Semplificando, si tratta di una nuova tassa sulle importazioni di cemento, acciaio, alluminio, fertilizzanti, elettricità ed idrogeno prodotte in aree extra-Ue con standard ambientali meno rigorosi. Tale tassa dovrà essere pagata dalle aziende nel 2027, ma già nel 2026 dovranno contabilizzare la quantità dei materiali citati di provenienza da nazioni ritenute non conformi con gli standard Ue. In sintesi, si tratta di un problema di costo aggiuntivo decompetitivo (considerando quello già esistente come Emissions Trading System che richiede ai produttori di gas serra di pagare un tot per la contaminazione carbonizzante) combinato con la difficoltà per gli importatori di definire, oltre al costo burocratico dei certificati Cbam, quanto il prodotto tassato sia non conforme alle regole europee.
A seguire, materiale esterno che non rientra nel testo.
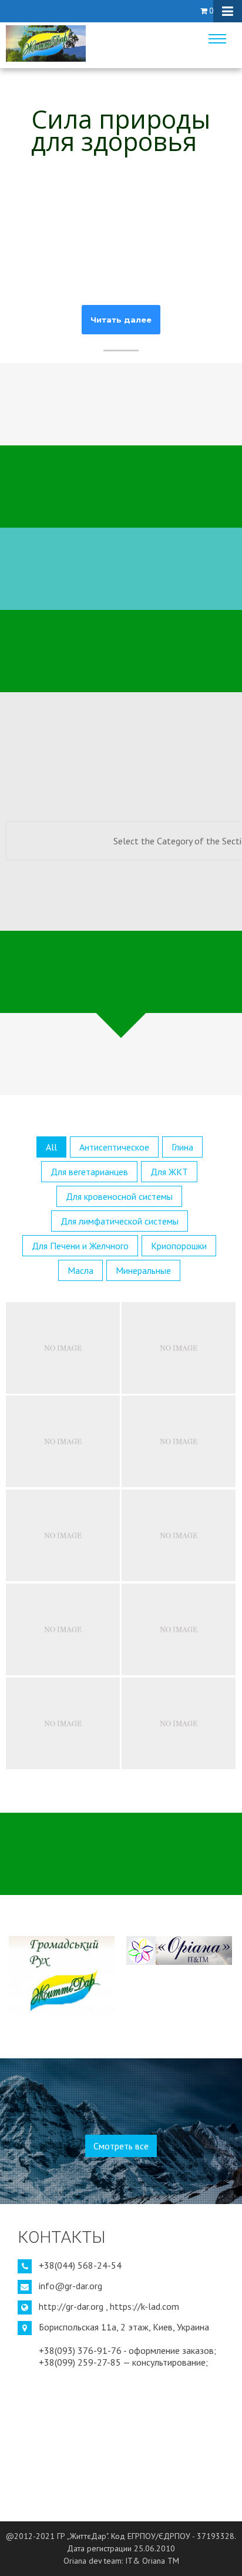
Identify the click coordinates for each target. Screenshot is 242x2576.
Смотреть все (121, 2146)
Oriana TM (160, 2560)
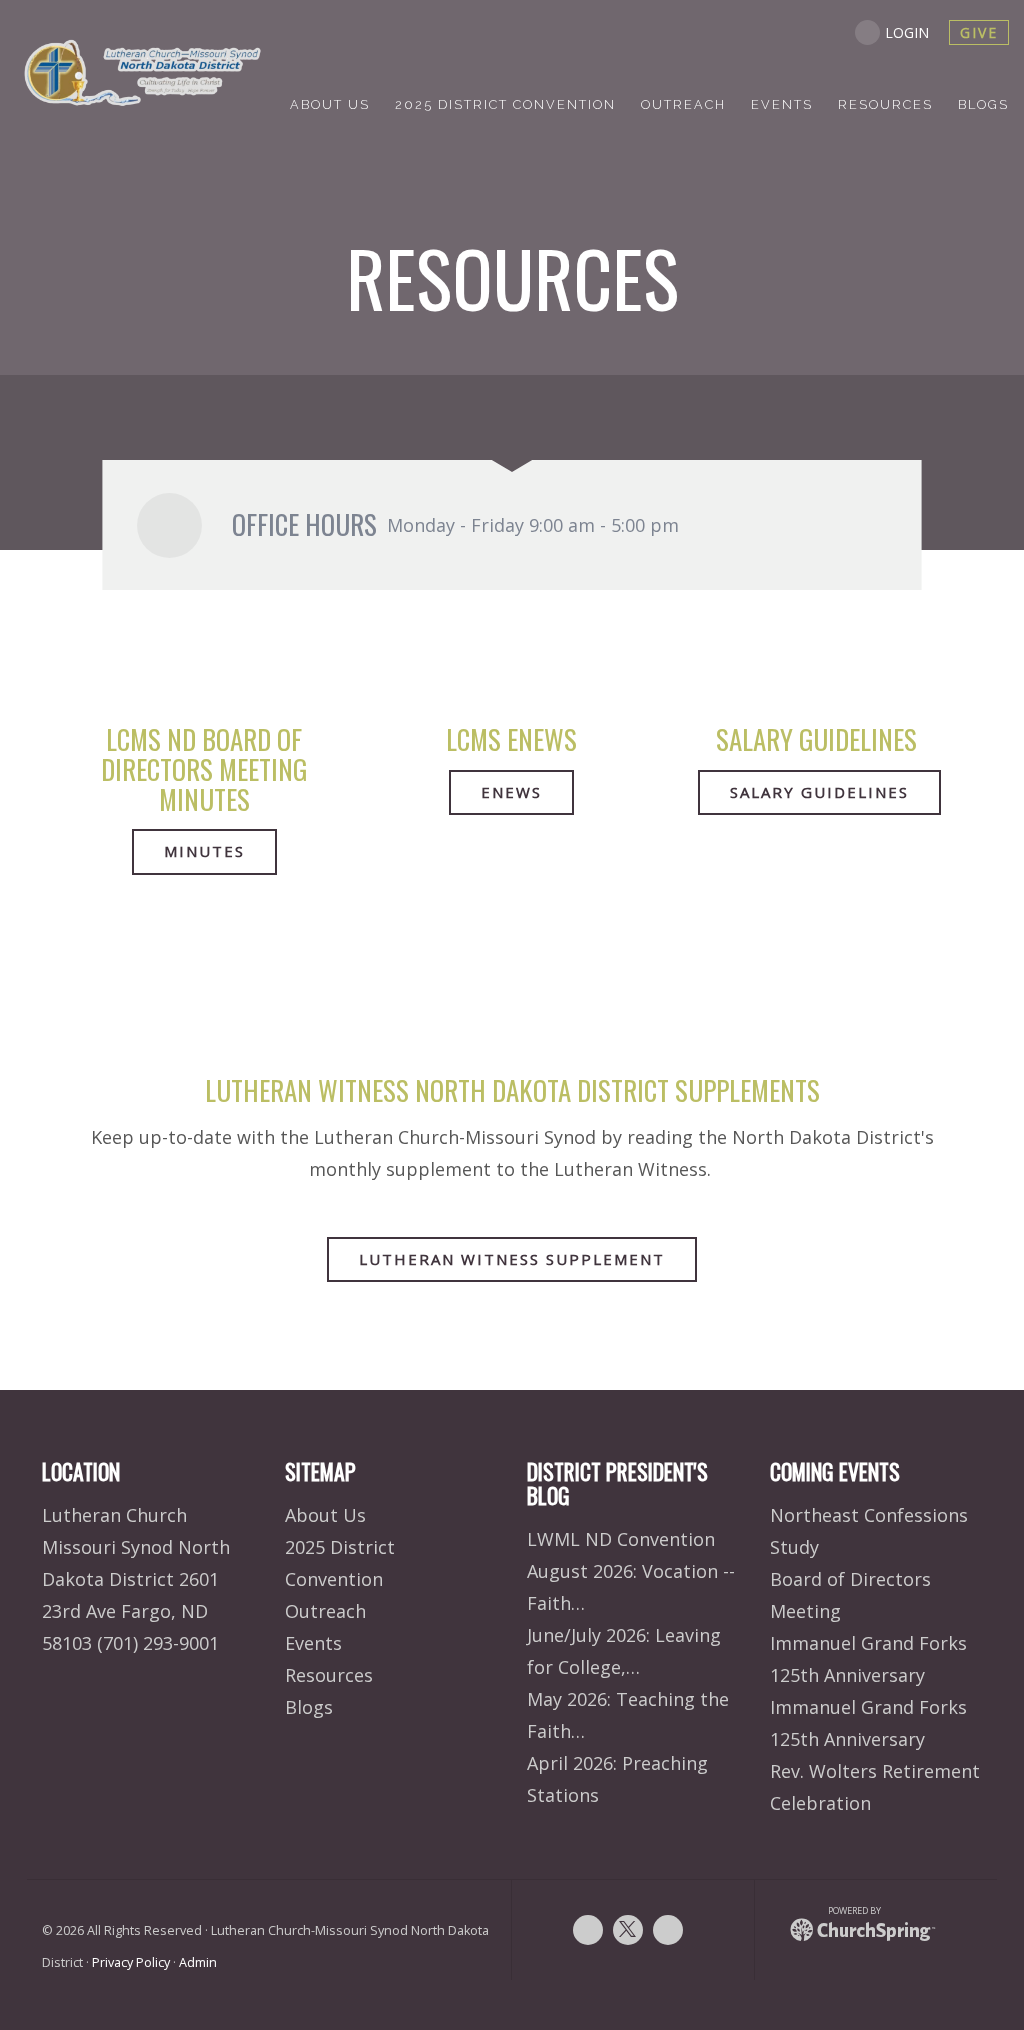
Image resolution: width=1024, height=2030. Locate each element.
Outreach (325, 1611)
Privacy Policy (131, 1962)
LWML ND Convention (621, 1539)
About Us (325, 1515)
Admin (198, 1962)
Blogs (309, 1707)
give (979, 32)
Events (313, 1643)
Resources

Il Cbam ha un raggio di applicazione sopra la soglia di importazione di 50 tonnellate annue e sotto di questa c’è un’are di esenzione. Per prudenza analitica dovremmo aspettare i regolamenti di dettaglio per poter valutare l’impatto deindustrializzante? Tipicamente è buona prassi analitica il farlo, ma in questo caso è già evidente nel solo concetto di questa tassa, come per esempio nel limite (ora addolcito) al 2035 per i motori termici, un errore sul piano del realismo economico: pensare a politiche ambientali indifferenti ai requisiti dello sviluppo economico. È proprio il momento di smontare l’ecopolitica europea divergente dallo sviluppo.
Ma torniamo ad ipotesi di strategia micro come richiestomi da alcuni attori industriali. Sono necessarie due mosse preliminari: convergere sia con le associazioni industriali di Germania e Francia per un piano comune di opposizione al Cbam però rafforzato da una convergenza con i sindacati meno ideologici (per esempio la Cgil in Italia andrebbe esclusa) in base alla considerazione realistica che una crisi competitiva implica licenziamenti. Nelle associazioni industriali maggiormente colpite sta circolando l’idea di manifestazioni a Bruxelles simili a quelle di protesta degli agricoltori/allevatori via mobilitazione di migliaia di trattori. Suggerisco di non farlo.
Mentre va avviata una forte pressione sui governi nazionali affinché pongano nell’agenda del Consiglio intergovernativo il tema urgente dell’armonizzazione tra ecopolitica e politica industriale, sospendendo, almeno, il Cbam. Tale azione poi andrebbe combinata con una pressione delle categorie industriali e sindacali sul Parlamento europeo, secondo me tentativo molto innovativo: invece del confine destra/sinistra incentivare una nuova differenziazione tra partiti sviluppisti e de-sviluppisti per rendere minoritari i secondi. Uno potrebbe dire, correttamente, che è molto forte la divisione tra nazionalisti ed europeisti, ma ritengo possibile una loro convergenza sul piano dei requisiti dello sviluppo. Il progetto è togliere influenza ai verdi.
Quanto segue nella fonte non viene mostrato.